__TASK TO COMPLETE__
Rewrite the listing from its first line through the line containing "click(67, 591)" as a JSON list of strings, one string per line, leaving out blank lines.

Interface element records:
- - - - - - -

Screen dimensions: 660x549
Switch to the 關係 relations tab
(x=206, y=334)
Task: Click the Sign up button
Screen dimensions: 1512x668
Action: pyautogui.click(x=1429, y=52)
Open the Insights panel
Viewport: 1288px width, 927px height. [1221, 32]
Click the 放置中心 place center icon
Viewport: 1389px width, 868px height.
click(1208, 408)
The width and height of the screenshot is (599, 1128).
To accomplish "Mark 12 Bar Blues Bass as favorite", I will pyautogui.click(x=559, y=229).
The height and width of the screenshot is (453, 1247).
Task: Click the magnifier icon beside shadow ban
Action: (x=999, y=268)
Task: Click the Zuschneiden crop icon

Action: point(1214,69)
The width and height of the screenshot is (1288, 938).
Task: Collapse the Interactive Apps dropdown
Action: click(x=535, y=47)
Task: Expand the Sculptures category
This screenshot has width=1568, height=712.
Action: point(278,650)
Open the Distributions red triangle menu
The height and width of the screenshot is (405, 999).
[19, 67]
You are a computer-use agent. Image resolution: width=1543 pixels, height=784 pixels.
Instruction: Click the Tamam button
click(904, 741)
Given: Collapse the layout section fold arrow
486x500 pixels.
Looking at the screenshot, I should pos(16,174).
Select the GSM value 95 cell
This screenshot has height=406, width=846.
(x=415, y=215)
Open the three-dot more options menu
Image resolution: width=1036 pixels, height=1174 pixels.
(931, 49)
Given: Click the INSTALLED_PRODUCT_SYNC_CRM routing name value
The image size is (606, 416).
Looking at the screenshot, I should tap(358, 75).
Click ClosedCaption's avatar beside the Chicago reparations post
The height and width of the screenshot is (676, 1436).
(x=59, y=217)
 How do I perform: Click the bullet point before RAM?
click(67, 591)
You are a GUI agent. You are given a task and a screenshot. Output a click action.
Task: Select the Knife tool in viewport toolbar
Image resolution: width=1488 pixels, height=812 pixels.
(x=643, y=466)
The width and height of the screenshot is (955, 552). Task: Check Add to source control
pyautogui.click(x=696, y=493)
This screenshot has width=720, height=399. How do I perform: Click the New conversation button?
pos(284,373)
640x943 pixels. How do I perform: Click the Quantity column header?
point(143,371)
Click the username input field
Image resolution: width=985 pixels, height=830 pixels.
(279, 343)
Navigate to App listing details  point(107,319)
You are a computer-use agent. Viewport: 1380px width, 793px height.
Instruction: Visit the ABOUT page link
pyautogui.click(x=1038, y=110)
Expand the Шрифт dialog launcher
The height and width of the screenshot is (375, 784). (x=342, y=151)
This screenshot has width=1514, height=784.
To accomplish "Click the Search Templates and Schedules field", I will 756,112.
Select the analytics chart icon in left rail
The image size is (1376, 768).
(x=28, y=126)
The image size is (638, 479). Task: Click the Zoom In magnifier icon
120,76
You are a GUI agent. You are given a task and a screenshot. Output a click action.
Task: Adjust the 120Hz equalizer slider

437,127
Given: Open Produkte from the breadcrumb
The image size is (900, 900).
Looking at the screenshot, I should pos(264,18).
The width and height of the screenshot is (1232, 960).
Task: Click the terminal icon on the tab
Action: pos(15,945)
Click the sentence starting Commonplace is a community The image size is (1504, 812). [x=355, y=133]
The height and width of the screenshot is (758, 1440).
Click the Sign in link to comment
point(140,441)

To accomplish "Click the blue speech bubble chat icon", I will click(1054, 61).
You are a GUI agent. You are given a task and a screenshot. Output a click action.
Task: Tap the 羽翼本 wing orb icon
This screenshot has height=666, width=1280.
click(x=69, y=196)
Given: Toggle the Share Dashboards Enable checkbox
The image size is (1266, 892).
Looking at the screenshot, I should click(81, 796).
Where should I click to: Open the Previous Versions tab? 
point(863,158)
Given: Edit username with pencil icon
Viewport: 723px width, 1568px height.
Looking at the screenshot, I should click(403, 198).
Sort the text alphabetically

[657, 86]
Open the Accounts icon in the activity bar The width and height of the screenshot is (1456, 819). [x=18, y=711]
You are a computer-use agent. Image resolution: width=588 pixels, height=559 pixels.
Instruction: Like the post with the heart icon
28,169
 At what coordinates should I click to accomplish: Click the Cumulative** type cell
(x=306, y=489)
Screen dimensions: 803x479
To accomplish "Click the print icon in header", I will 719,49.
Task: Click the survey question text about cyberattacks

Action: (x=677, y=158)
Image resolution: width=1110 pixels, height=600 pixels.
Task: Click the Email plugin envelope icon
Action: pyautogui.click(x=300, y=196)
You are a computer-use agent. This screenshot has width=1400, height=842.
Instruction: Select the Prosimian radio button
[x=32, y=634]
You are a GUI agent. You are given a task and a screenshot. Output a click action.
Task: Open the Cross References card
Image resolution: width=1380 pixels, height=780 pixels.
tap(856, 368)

- - - - - - -

__RESPONSE TO THE EXERCISE__
[
  "Screen dimensions: 660x549",
  "Switch to the 關係 relations tab",
  "(x=206, y=334)",
  "Task: Click the Sign up button",
  "Screen dimensions: 1512x668",
  "Action: pyautogui.click(x=1429, y=52)",
  "Open the Insights panel",
  "Viewport: 1288px width, 927px height. [1221, 32]",
  "Click the 放置中心 place center icon",
  "Viewport: 1389px width, 868px height.",
  "click(1208, 408)",
  "The width and height of the screenshot is (599, 1128).",
  "To accomplish \"Mark 12 Bar Blues Bass as favorite\", I will pyautogui.click(x=559, y=229).",
  "The height and width of the screenshot is (453, 1247).",
  "Task: Click the magnifier icon beside shadow ban",
  "Action: (x=999, y=268)",
  "Task: Click the Zuschneiden crop icon",
  "Action: point(1214,69)",
  "The width and height of the screenshot is (1288, 938).",
  "Task: Collapse the Interactive Apps dropdown",
  "Action: click(x=535, y=47)",
  "Task: Expand the Sculptures category",
  "This screenshot has width=1568, height=712.",
  "Action: point(278,650)",
  "Open the Distributions red triangle menu",
  "The height and width of the screenshot is (405, 999).",
  "[19, 67]",
  "You are a computer-use agent. Image resolution: width=1543 pixels, height=784 pixels.",
  "Instruction: Click the Tamam button",
  "click(904, 741)",
  "Given: Collapse the layout section fold arrow",
  "486x500 pixels.",
  "Looking at the screenshot, I should pos(16,174).",
  "Select the GSM value 95 cell",
  "This screenshot has height=406, width=846.",
  "(x=415, y=215)",
  "Open the three-dot more options menu",
  "Image resolution: width=1036 pixels, height=1174 pixels.",
  "(931, 49)",
  "Given: Click the INSTALLED_PRODUCT_SYNC_CRM routing name value",
  "The image size is (606, 416).",
  "Looking at the screenshot, I should tap(358, 75).",
  "Click ClosedCaption's avatar beside the Chicago reparations post",
  "The height and width of the screenshot is (676, 1436).",
  "(x=59, y=217)",
  " How do I perform: Click the bullet point before RAM?",
  "click(67, 591)"
]